**Article**
# # # # # # #

The appetite for self-sustaining integrations is real, and the patience for integrations that require constant maintenance is running thin.

A Quiet but Persistent Question Around ISOs

One conversation thread that came up more than once — though not always at the center of the room — was the situation facing Independent Service Organizations. ISOs operate with workflows and business models that don't always fit neatly into the assumptions built into most CMMS platforms, and there's a growing sense that the tools available to them don't fully address their needs.

Whether vendors move to close that gap remains to be seen. The ISO market presents real complexity, and the economics aren't always straightforward. But the frequency of these conversations suggests it's a space worth paying attention to, even if the path forward isn't yet clear.

AI: Practical Interest, Healthy Skepticism

Artificial intelligence was a consistent topic at this year's conference — but the tone was notably more grounded than in previous years. The early excitement around AI has given way to something more useful: a genuine effort to identify where it actually makes HTM operations better.

And in nearly every conversation, AI's most compelling use cases came back to data. That makes sense. AI is well-suited to the kind of work HTM departments find most time-consuming: sifting through large volumes of records, identifying patterns, surfacing relevant information at the right moment. Whether that's enriching asset data, helping technicians access historical repair information, or supporting capital planning decisions, the value proposition tends to be clearest when AI is handling the analytical heavy lifting that currently falls on people.

HTM professionals are open to AI becoming part of everyday operations — but they're holding it to a reasonable standard. It should solve a real problem, fit into existing workflows, and deliver results that are visible. That's not resistance to change; it's a pragmatic orientation that will ultimately push toward better implementations.

One area generating particular interest is the evolution from predictive maintenance to something more like evidence-based decision support — where AI can bring together maintenance history, service costs, failure patterns, and asset performance data to help teams make faster, better-informed decisions. The goal isn't to replace the maintenance team's judgment; it's to reduce the analytical burden required to exercise that judgment well.

Where the Industry Is Headed

Perhaps the most telling signal from this year's conference wasn't any specific technology or topic. It was the maturity of the people in the room.

Many of the HTM leaders we spoke with have already navigated the foundational challenges — standardizing processes, building out their asset inventories, establishing reliable workflows. They've reached a level of operational maturity that allows them to ask a different set of questions. Not "how do we get our program off the ground?" but "how do we get meaningfully better from here?"

That shift opens the door to a more strategic conversation about how technology — including AI — can serve as a multiplier for the work HTM teams are already doing well. The organizations leaning into that question thoughtfully, starting with clear problems and grounding their technology decisions in operational reality, are the ones positioned to see the most meaningful progress.

We came away from this year's conference with a renewed appreciation for the rigor and expertise of this community — and a clear sense of the problems worth solving together.

# # # # # # #

**Item coordinate records**
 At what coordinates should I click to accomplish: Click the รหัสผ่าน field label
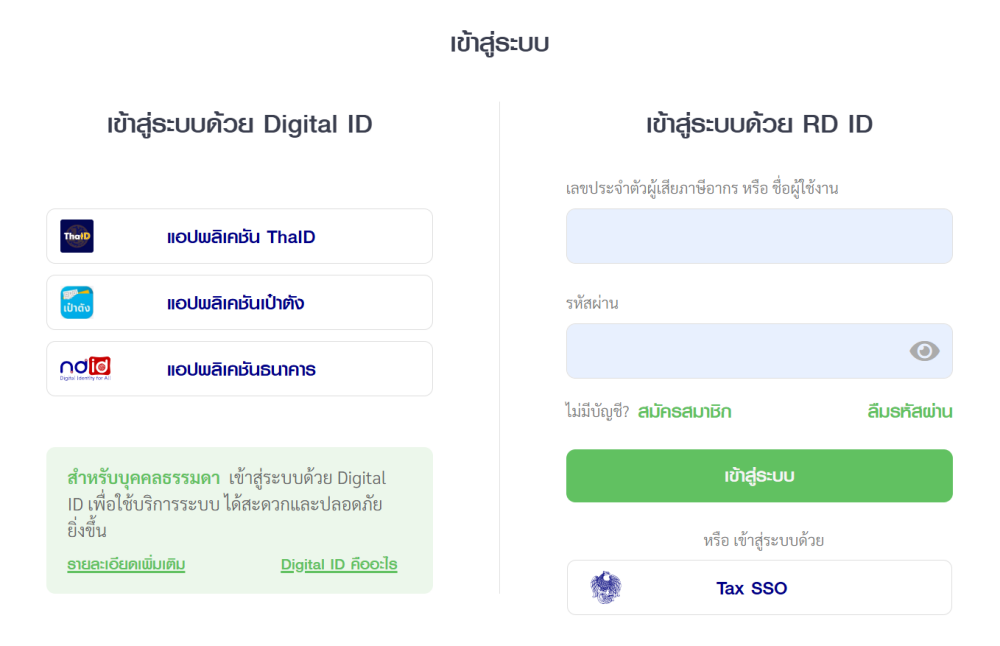(592, 303)
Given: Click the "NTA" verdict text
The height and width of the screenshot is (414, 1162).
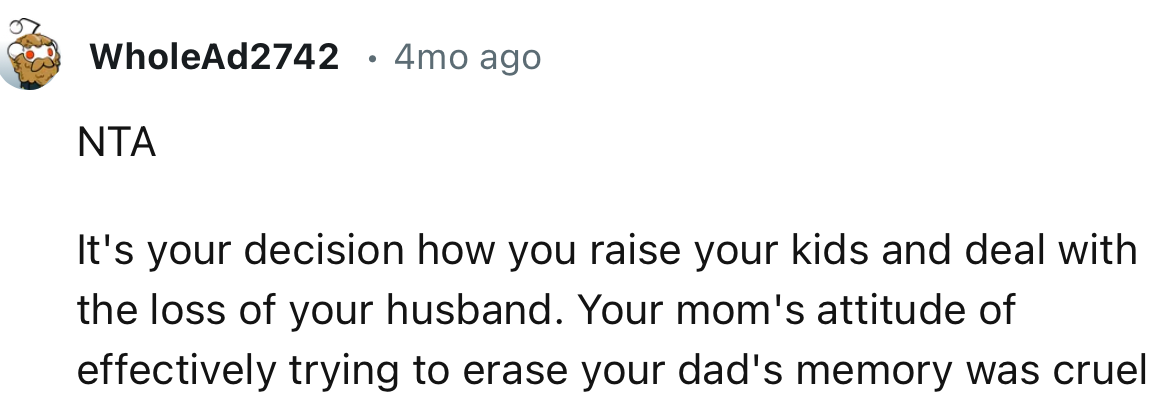Looking at the screenshot, I should point(116,146).
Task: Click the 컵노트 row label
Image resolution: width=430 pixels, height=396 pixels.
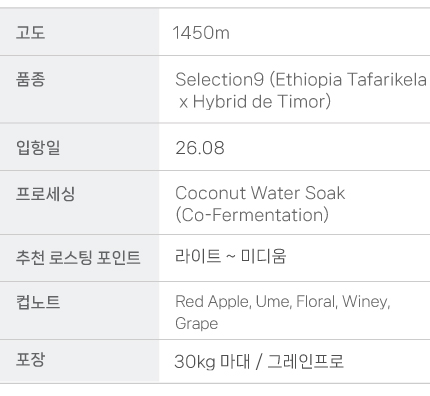Action: click(x=38, y=302)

# # # # # # #

**Goal**
Answer these questions about the conference recap:
1. Which organizations are described as having workflows and business models that don't fit neatly into most CMMS platforms?
2. In nearly every conversation, what did AI's most compelling use cases come back to?
3. What three things do HTM professionals expect AI to do?

**Written reply**
1. Independent Service Organizations (ISOs).
2. Data.
3. Solve a real problem, fit into existing workflows, and deliver visible results.